Models: Retrain im2txt with custom database

Created on 5 Apr 2017 · 4Comments · Source: tensorflow/models

i am trying to retrain the im2txt model using a different database other than mscoco. i have created the tfrecords: 256 train, 4 val and 8 test. When i run train.py, i get the following error:

INFO:tensorflow:Starting Session.
INFO:tensorflow:Starting Queues.
INFO:tensorflow:global_step/sec: 0
W tensorflow/core/framework/op_kernel.cc:993] Invalid argument: indices[1,2] = 19523 is not in [0, 12000)
[[Node: seq_embedding/embedding_lookup = GatherTindices=DT_INT64, Tparams=DT_FLOAT, _class=["loc:@seq_embedding/map"], validate_indices=true, _device="/job:localhost/replica:0/task:0/cpu:0"]]
W tensorflow/core/framework/op_kernel.cc:993] Invalid argument: indices[1,2] = 19523 is not in [0, 12000)
[[Node: seq_embedding/embedding_lookup = GatherTindices=DT_INT64, Tparams=DT_FLOAT, _class=["loc:@seq_embedding/map"], validate_indices=true, _device="/job:localhost/replica:0/task:0/cpu:0"]]
W tensorflow/core/framework/op_kernel.cc:993] Invalid argument: indices[1,4] = 22622 is not in [0, 12000)
[[Node: seq_embedding/embedding_lookup = GatherTindices=DT_INT64, Tparams=DT_FLOAT, _class=["loc:@seq_embedding/map"], validate_indices=true, _device="/job:localhost/replica:0/task:0/cpu:0"]]
W tensorflow/core/framework/op_kernel.cc:993] Invalid argument: indices[1,4] = 22622 is not in [0, 12000)
[[Node: seq_embedding/embedding_lookup = GatherTindices=DT_INT64, Tparams=DT_FLOAT, _class=["loc:@seq_embedding/map"], validate_indices=true, _device="/job:localhost/replica:0/task:0/cpu:0"]]
W tensorflow/core/framework/op_kernel.cc:993] Invalid argument: indices[1,4] = 22622 is not in [0, 12000)
[[Node: seq_embedding/embedding_lookup = GatherTindices=DT_INT64, Tparams=DT_FLOAT, _class=["loc:@seq_embedding/map"], validate_indices=true, _device="/job:localhost/replica:0/task:0/cpu:0"]]
W tensorflow/core/framework/op_kernel.cc:993] Invalid argument: indices[1,4] = 22622 is not in [0, 12000)
[[Node: seq_embedding/embedding_lookup = Gather[Tindices=DT_INT64, Tparams=DT_FLOAT, _class=["loc:@seq_embedding/map"], validate_indices=true, _device="/job:localhost/replica:0/task:0/cpu:0"](seq_embedding/map/read, batch_and_pad:1)]]

Any ideas? Thank you
Tensorflow version: 1.0.1

awaiting response

Source

obip

Most helpful comment

@michaelisard That was the problem. I have changed the vocabulary size and the model is training.
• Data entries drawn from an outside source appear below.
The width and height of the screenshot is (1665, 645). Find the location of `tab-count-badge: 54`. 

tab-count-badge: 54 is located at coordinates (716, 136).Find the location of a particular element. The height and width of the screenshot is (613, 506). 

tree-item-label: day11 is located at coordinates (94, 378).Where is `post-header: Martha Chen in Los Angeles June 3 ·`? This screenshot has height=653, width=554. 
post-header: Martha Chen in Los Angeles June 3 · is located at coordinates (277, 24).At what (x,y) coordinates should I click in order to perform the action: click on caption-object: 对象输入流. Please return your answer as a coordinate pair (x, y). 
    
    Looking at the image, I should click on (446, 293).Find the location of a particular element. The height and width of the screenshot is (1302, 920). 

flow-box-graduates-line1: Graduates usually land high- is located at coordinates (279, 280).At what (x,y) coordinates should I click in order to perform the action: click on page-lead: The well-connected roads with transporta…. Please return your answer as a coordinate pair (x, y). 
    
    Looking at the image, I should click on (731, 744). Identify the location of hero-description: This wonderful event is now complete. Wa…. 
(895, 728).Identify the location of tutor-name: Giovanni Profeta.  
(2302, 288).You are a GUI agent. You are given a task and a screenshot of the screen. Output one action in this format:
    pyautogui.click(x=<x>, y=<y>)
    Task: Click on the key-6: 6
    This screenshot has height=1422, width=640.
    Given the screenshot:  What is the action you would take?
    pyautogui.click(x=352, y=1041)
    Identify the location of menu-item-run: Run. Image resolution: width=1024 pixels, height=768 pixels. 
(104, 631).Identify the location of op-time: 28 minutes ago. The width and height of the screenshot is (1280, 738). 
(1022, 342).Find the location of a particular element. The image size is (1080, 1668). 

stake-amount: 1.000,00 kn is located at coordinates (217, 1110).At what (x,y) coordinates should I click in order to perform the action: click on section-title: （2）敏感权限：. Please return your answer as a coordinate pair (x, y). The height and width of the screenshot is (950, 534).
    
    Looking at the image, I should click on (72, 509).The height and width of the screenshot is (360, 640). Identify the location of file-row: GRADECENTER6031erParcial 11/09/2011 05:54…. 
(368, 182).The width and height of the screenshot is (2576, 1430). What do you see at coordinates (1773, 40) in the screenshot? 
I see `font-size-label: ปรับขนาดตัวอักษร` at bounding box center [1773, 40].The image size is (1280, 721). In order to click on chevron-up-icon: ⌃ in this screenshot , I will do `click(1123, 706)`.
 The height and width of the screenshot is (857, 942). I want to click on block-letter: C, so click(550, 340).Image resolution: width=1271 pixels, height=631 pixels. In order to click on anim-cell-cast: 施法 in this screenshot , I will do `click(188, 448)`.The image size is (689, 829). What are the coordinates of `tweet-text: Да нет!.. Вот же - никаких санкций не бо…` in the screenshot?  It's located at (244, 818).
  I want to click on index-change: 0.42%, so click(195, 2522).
Thank you so much for the help.

obip on 6 Apr 2017

👍3

All 4 comments

It looks as if the vocabulary size is set to 12000 in https://github.com/tensorflow/models/blob/master/im2txt/im2txt/configuration.py#L53. Do you need to increase that for your dataset?

michaelisard on 5 Apr 2017

@michaelisard That was the problem. I have changed the vocabulary size and the model is training. Thank you so much for the help.

obip on 6 Apr 2017

👍3

Hello,

you have to create the tfrecords-files again, that is after changing the
vocabulary size.
Then you can train and will not encounter the error.

Hope this helps!
Obi

2017-05-03 16:01 GMT+02:00 DaveyTao notifications@github.com:

@obip https://github.com/obip Hello, friend: I encounter the same
problem. When I increase the vocabulary size, I got an error,
Invalid argument: Assign requires shapes of both tensors to match. lhs
shape= [40000] rhs shape= [12000]. Have you encountered this problem?

—
You are receiving this because you were mentioned.
Reply to this email directly, view it on GitHub
https://github.com/tensorflow/models/issues/1301#issuecomment-298919582,
or mute the thread
https://github.com/notifications/unsubscribe-auth/AVVp1yPssaco8tB-3Rnx90RUEBfOhelsks5r2IivgaJpZM4M0vnK
.

obip on 4 May 2017

@obip Hi, did you use a checkpoint for a pre-trained model on the MSCOCO dataset or did you start from zero? Because I am trying to fine-tune the pre-trained model with new data and am not sure what to do with the word_counts.txt file. Only use the one for the new vocabulary or merge it with the original one?